With mental health and wellbeing having surfaced as a major concern throughout the pandemic, employees have started lacking self-confidence about their adequacy and potential. According to a study conducted by The Hub Spot, 85% of employees are suffering from Imposter Syndrome and feel incompetent at work, despite having at least three years of experience in their field.
The report revealed that while 80% of the male employees suffered from the syndrome, 90% of female employees are suffering from it. However, surprisingly only 25% of the victims are aware of it.
According to a report carried out by HRD Asia, one of the most notable symptoms of the Impostor Syndrome is suffering from intrusive thoughts - a condition 48% of the report's respondents admitted to experiencing. The report states that these thoughts have made 25% believe that success is a matter of luck. While 19% think that their boss or colleagues will find out they are "underqualified," another 15% said they only got the job due to being short on candidates, while 11% don't think they deserve the praise they receive.
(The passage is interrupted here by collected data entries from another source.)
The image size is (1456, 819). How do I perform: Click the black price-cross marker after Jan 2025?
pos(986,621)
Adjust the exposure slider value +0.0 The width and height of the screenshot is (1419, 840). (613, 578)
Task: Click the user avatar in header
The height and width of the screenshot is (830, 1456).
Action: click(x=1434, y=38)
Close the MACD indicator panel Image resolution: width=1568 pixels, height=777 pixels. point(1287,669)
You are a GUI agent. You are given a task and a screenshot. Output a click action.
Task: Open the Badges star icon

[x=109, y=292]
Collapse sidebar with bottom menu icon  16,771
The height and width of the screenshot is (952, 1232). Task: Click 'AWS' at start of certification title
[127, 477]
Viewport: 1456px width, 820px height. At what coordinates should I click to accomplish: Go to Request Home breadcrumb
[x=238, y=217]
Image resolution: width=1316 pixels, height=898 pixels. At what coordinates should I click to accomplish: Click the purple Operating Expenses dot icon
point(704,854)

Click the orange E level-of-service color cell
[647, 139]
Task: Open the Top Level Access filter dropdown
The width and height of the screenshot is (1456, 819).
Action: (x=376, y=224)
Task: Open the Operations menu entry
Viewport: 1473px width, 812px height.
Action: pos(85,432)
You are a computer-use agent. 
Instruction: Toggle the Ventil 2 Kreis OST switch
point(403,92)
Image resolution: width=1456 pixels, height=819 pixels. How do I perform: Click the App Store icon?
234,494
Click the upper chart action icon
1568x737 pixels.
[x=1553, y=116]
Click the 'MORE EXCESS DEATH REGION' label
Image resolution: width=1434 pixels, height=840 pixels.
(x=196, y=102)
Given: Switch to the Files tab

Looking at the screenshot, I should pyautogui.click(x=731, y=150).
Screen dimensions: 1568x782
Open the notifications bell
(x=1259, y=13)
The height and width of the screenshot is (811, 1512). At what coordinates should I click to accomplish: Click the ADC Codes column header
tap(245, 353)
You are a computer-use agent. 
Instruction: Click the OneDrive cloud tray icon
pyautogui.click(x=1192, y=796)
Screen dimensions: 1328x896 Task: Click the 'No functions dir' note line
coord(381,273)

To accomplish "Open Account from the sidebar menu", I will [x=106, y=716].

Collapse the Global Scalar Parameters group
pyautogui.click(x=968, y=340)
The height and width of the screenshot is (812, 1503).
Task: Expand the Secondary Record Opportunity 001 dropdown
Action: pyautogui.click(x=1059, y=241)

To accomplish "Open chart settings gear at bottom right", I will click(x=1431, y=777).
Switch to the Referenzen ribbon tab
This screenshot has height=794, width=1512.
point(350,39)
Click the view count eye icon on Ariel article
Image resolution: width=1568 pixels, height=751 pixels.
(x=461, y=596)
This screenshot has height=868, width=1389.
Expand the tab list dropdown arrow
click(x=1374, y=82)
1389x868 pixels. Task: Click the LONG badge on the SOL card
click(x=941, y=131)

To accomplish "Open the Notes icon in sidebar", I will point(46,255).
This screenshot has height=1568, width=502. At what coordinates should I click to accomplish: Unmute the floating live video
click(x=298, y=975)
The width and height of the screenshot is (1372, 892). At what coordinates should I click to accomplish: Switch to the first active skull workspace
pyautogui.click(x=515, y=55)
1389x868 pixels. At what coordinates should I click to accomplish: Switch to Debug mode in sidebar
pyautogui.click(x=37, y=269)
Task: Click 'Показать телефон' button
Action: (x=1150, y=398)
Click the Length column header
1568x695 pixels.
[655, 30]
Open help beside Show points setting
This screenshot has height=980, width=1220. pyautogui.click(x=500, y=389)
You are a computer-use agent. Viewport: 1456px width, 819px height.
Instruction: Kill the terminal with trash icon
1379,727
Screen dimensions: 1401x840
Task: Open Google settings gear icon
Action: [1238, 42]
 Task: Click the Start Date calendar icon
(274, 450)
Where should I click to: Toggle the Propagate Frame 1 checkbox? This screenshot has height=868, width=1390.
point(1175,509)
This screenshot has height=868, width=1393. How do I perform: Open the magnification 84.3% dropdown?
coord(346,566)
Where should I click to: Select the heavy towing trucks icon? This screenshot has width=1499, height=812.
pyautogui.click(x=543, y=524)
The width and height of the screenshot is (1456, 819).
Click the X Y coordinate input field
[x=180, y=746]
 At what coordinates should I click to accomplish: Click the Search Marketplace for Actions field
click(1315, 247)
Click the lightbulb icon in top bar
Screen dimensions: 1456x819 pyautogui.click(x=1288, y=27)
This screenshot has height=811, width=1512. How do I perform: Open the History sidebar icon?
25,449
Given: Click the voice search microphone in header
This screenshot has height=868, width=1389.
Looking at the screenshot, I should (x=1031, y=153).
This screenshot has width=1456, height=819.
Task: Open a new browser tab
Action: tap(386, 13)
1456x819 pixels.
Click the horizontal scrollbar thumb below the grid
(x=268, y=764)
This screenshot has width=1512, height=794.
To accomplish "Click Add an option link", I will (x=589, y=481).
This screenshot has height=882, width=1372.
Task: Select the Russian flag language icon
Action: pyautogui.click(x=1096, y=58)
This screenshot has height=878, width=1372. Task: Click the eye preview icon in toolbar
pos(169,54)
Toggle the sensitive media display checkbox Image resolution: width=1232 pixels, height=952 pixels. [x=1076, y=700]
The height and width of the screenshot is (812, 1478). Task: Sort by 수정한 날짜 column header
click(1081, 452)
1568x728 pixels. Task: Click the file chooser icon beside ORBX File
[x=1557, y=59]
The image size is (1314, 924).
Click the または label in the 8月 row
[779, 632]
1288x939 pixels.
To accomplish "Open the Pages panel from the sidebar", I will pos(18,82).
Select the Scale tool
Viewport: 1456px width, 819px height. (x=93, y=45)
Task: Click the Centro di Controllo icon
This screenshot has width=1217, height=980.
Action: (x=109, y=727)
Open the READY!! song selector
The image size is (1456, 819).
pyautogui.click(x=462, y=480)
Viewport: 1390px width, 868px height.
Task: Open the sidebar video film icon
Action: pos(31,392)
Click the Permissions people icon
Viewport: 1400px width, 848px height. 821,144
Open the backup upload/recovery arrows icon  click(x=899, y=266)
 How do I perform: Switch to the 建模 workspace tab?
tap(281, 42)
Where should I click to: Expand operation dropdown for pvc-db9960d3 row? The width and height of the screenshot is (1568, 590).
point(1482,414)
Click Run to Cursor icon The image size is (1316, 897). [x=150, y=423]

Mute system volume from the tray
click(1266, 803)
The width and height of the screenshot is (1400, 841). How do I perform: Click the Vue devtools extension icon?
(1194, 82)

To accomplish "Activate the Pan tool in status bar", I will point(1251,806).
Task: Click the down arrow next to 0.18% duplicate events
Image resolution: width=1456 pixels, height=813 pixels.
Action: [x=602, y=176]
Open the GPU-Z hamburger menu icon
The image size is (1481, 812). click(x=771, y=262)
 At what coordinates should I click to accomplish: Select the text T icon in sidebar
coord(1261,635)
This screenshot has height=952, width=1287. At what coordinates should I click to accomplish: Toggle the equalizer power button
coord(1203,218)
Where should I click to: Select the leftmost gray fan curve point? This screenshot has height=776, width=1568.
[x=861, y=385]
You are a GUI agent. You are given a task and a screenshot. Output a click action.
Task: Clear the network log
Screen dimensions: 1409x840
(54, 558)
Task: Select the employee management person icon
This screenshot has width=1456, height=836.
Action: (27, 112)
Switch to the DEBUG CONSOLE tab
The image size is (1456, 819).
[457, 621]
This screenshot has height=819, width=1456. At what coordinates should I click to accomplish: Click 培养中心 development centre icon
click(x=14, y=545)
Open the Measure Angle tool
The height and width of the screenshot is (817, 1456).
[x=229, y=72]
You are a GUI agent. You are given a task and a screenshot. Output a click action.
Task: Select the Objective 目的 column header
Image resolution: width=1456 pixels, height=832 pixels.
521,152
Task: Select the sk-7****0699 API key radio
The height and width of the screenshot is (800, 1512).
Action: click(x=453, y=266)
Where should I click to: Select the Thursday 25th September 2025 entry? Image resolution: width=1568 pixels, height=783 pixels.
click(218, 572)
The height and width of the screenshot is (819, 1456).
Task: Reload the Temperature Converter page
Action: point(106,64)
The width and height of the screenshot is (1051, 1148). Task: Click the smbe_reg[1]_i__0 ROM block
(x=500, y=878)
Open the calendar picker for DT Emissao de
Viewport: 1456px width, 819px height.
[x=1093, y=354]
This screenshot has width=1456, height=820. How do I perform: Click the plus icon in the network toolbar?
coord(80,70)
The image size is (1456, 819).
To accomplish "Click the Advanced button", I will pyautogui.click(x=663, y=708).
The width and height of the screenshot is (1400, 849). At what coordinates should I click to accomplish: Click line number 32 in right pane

When asked about the remedies, the respondents noted:
- 69% want regular positive and helpful feedback on performance
- 44% want more open environment to discuss challenges
- 43% believe coaching and mentors for staff will help
- 35% said employers should provide more accessible mental health services
Commenting on this, Christine MacDonald, director of The Hub Events said, “There needs to be a wider environment of acceptance and positive reinforcement. "So when you are building a team, ensure that there is some representation. So much so that a single employee doesn't feel like they are representing their entire group of people."